Namereview-verification-protocol
DescriptionMandatory verification steps for all code reviews to reduce false positives. Load this skill before reporting ANY code review findings.

name: review-verification-protocol description: Mandatory verification steps for all code reviews to reduce false positives. Load this skill before reporting ANY code review findings. user-invocable: false

Review Verification Protocol

This protocol MUST be followed before reporting any code review finding. Skipping these steps leads to false positives that waste developer time and erode trust in reviews.

For Elixir/OTP/Phoenix/LiveView files, apply the gates below first; the issue-type and cross-stack sections apply when the reviewed code uses those stacks or patterns.

Hard gates (execute in order)

Do not report a finding until each relevant gate passes for that finding. A gate passes only when the pass condition is objectively satisfied (tool output, cited path:line), not when it “feels” verified.

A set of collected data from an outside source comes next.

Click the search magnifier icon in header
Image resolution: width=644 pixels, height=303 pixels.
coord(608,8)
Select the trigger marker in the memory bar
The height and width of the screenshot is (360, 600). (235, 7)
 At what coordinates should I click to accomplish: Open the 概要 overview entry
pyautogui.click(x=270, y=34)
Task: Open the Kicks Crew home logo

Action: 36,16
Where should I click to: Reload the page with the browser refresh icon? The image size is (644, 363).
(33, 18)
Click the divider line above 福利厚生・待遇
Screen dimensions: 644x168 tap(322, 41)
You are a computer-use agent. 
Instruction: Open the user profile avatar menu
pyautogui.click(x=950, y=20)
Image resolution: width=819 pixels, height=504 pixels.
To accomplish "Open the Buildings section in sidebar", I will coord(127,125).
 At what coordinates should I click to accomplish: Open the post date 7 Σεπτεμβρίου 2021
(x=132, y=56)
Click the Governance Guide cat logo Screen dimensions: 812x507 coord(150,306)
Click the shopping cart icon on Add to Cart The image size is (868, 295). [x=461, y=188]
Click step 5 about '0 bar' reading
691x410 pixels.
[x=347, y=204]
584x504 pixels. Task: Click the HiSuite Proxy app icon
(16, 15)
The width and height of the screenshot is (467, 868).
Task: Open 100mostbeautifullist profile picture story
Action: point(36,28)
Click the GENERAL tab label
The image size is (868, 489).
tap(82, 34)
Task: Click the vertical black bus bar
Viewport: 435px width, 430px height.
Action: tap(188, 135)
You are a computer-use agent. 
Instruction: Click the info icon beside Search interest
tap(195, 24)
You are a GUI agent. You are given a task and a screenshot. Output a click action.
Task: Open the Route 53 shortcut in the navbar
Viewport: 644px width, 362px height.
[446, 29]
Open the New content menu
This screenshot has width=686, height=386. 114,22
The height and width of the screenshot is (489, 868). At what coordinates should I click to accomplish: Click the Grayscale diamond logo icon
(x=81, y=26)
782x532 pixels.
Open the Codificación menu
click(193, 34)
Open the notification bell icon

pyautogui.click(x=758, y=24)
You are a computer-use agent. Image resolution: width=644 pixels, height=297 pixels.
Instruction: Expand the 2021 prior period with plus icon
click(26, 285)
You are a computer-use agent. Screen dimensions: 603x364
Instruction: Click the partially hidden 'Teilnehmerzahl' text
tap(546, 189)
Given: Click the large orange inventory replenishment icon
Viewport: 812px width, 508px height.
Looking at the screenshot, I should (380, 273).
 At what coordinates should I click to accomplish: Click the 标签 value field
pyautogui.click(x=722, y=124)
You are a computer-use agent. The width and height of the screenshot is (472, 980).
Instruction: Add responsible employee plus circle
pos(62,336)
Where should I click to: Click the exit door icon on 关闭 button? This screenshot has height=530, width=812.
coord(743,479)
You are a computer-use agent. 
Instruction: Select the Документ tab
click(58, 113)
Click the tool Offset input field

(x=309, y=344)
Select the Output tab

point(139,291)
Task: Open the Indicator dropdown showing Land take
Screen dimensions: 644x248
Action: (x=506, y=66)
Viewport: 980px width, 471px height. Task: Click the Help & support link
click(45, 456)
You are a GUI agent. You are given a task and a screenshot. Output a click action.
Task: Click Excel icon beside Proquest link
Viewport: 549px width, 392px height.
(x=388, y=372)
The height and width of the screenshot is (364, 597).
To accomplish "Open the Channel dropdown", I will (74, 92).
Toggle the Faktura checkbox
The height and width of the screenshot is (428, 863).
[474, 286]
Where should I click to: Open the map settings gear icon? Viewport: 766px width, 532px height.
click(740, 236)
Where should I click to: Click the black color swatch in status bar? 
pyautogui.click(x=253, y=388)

  1. Read gatePass if: you opened the full defining function, module section, or template region (or equivalent scoped read), not only the PR diff hunk for that symbol.
  2. Evidence gatePass if: the finding cites path:line (or line range) that you can tie to actual file content from a read/search tool in this session.
  3. Usage gate (before “unused”, “dead code”, “unreachable”) — Pass if: you ran a repo-wide reference search and can state the result (e.g. zero matches vs matches at listed paths); if the symbol may be invoked dynamically, Pass if: you checked reflection-like mechanisms (macros, apply, MFA strings, config) or explicitly mark uncertainty as a question, not a defect.
  4. Cross-cutting gate (before “missing validation/error handling”) — Pass if: you checked at least one of caller, plug/pipeline, context, supervision, or framework guarantees, or you document that none apply.
  5. Severity gate (before Critical/Major) — Pass if: you can name a concrete failure mode (what breaks, who is affected), not a style preference or hypothetical edge case.

If you cannot pass a gate, omit the finding, downgrade per Severity Calibration, or ask a question instead of asserting a defect.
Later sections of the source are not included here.